Stony Brook Atmospheric Physics in Antarctica

course and assignment schedule
things you might enjoy reading
attendance record

An introduction to current activities of physics students and physicists on Long Island. Stony Brook students, faculty, and alumni and other physicists discuss their current projects and their professional development, and relate their activities both to the introductory physics curriculum and to open issues such as unification of the forces, the quest for high Tc superconductors, the search for the quark-gluon plasma, and coherent states of atoms trapped at low temperature.  Tours of University, industry, and government lab facilities are included, as well as interaction with physicists in non-traditional areas including medicine, finance, and the media.
 
Syllabus: This course will meet once a week for one hour.  Each week there will be a guest speaker from the department of Physics and Astronomy, or from some other Stony Brook department, or from Brookhaven Lab, or from the large pool of BS and PhD alumni who work on Long Island.  Speakers will be chosen to illustrate the diversity of professional interests and career options, including teaching at the secondary or community college level.
Course requirements:   Each week there will be a short writing assignment related to the visitor's talk, which may require reviewing part of freshman physics or looking on the web for information.  There will be no exam.
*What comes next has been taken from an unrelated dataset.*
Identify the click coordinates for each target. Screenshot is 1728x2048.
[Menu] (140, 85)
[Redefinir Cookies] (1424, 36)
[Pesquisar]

Attendance is mandatory.
Grading will be ABCDF unless the option P/NR is chosen by the student.  The course grade will based 50% on attendance and completion of writing assignments, and 50% on performance (skill or creativity in writing and participation in class discussion.)  More than one unexcused absence will start to lower the grade by one step for each absence.  More than two uncompleted writing assignments will have the same effect.